WIEGO’s research continues to delve into these trends and explore how the workers’ vulnerabilities intersect. For example, a worker’s employment status, place of work, race, ethnicity, caste, migration status, and gender may increase or decrease the pandemic’s impact on their livelihoods and wellbeing. The organization will develop policy recommendations based on the findings to advocate for the needs of the most affected populations lacking social protection during global crises.

In Kenya, women informal workers have found their livelihoods impacted in ways that compound existing gender disparities.
In Kenya, women informal workers have found their livelihoods impacted in ways that compound existing gender disparities.

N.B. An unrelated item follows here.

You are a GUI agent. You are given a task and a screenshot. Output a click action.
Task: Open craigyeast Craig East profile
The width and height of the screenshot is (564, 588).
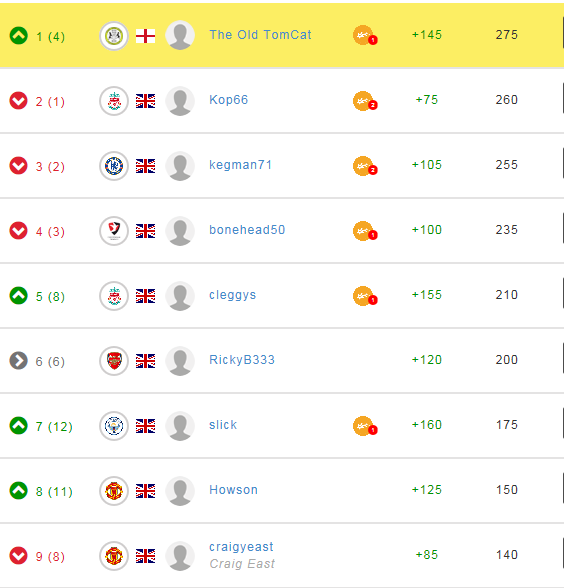242,555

Policies that reach the most vulnerable

IDRC’s rapid-response initiative also supports research led by the International Center for Research on Women (ICRW) to understand the impact of the pandemic on women who work in the urban informal economy in India, Kenya, and Uganda. In these three countries, the overwhelming majority of women engaged in paid work are part of the informal economy and have experienced significant disruption to their livelihoods as a result of the pandemic.

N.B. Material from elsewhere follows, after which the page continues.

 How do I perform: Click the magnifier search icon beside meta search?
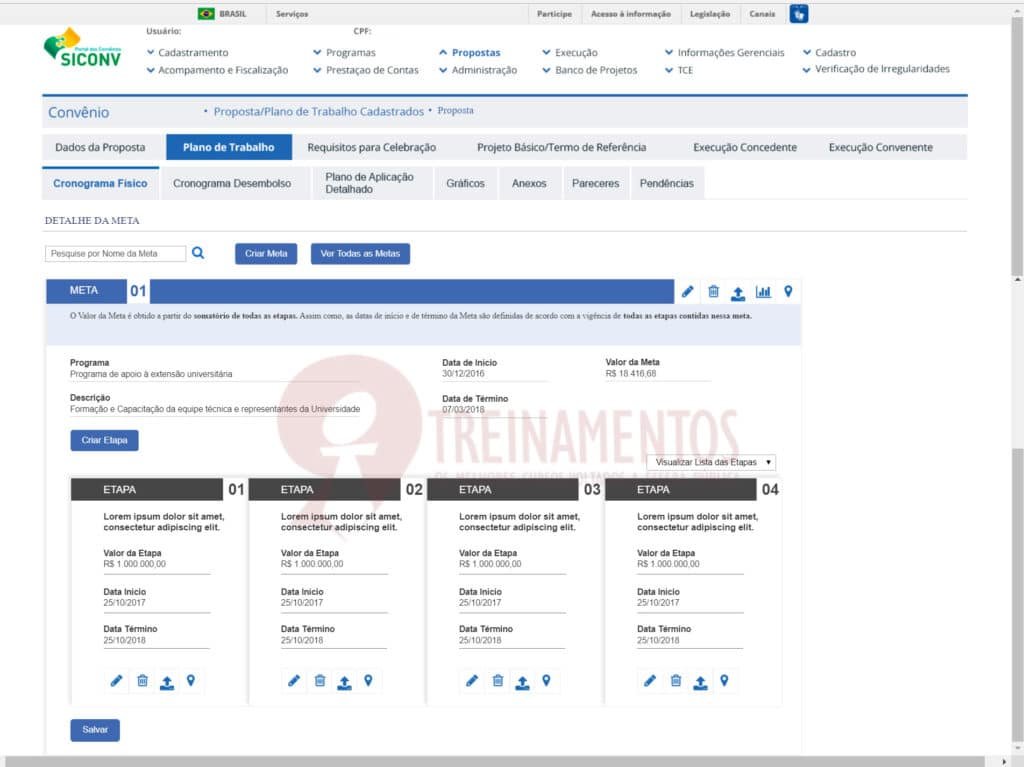[x=198, y=253]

The research explores how policy choices to address the health crisis have profound social and economic impacts on vulnerable populations. While governments have established economic relief programs to offset losses to livelihoods due to the pandemic, these measures do not fully meet the needs of informal workers and women in particular.

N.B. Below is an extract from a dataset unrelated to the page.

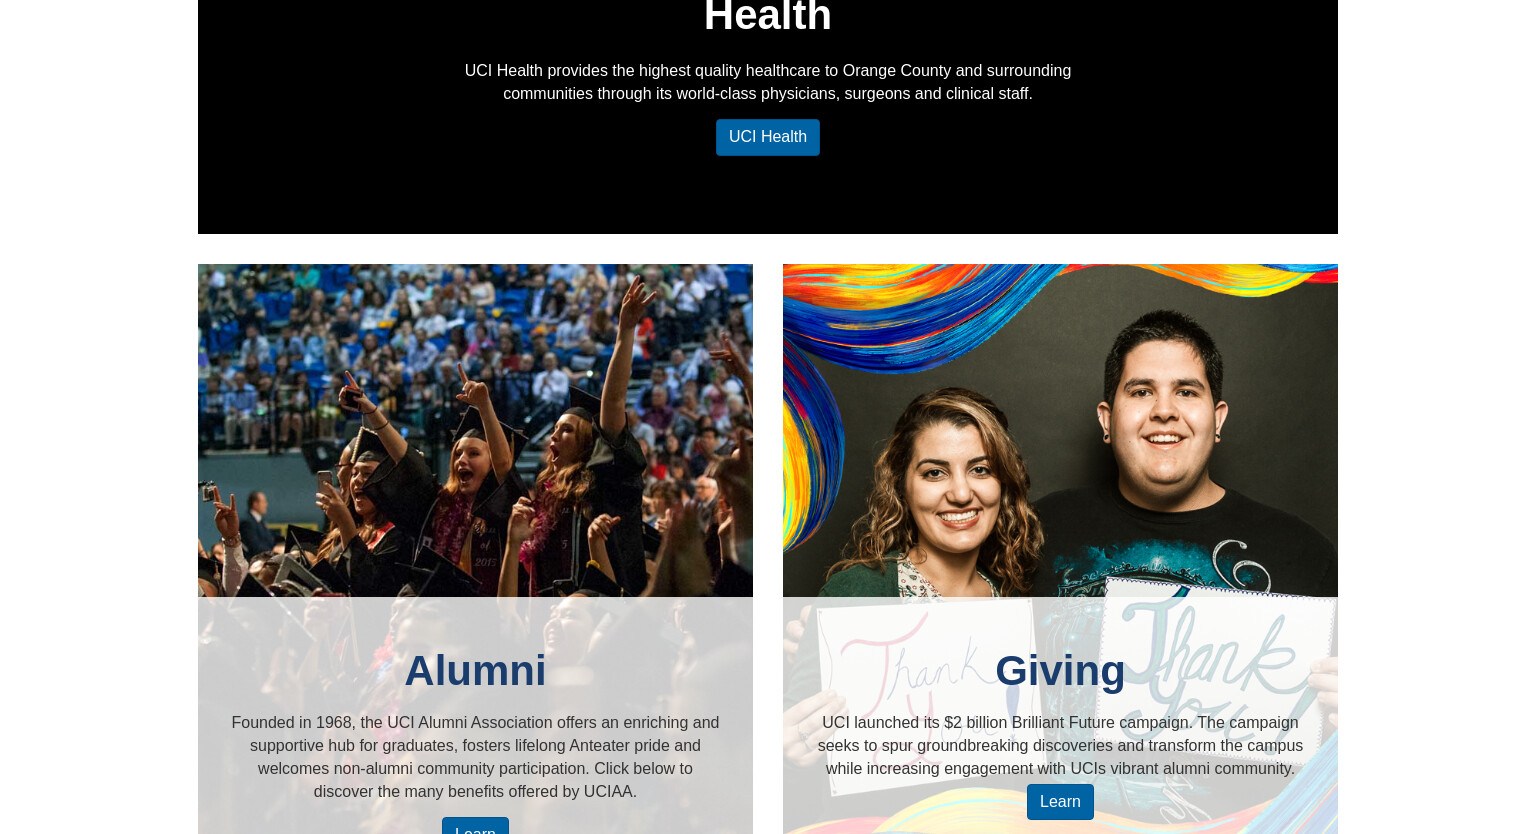
Task: Select the Health heading in the black banner
Action: click(x=767, y=16)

For example, women informal workers are more likely than other members of society to lack identity documents, and they are less likely to have existing links with governments and financial institutions. These factors limit their ability to benefit from cash payments and other relief measures. Those who do access support may have limited decision-making power within their households on how to use funds. In Kenya, 60% of unlicensed business establishments are solely women-owned, making it difficult from them to access relief measures. 

ICRW research will also explore the effects that lockdowns and other restrictions of movement have on gender-based violence and access to sexual and reproductive health services. The goal is to ensure that policies counteract rather than reinforce these risks, as well as women’s deepening economic precarity, and existing harmful gender norms. 

Like WIEGO, ICRW seeks to understand the resilience strategies adopted by women in these contexts — such as the use of savings, borrowing money, or appealing to civil society groups and other community networks for support. By analyzing these strategies and assessing the impact of policies to mitigate the pandemic’s effects, ICRW seeks to promote gender-responsive interventions and rebuilding measures that truly support vulnerable women workers in the informal economy.

Evidence for more inclusive and sustainable recovery

Four more research projects under this initiative are underway to address the impacts of the pandemic on informal workers:

These studies and many other IDRC-supported projects aim to answer critical questions that will inform more equitable responses to the COVID-19 pandemic:

  • What policies are needed to empower all gender identities to participate in inclusive and sustainable recovery?
  • How are marginalized groups exercising resilience?
  • What role can these groups play in the design, implementation, and monitoring of policies to respond to the crisis?

By documenting the gendered impacts of the pandemic, the effects of policy responses, and people’s resilience strategies, IDRC’s partners are contributing evidence needed to ensure that the world’s response to the COVID-19 pandemic promotes gender equality, rights, and inclusion.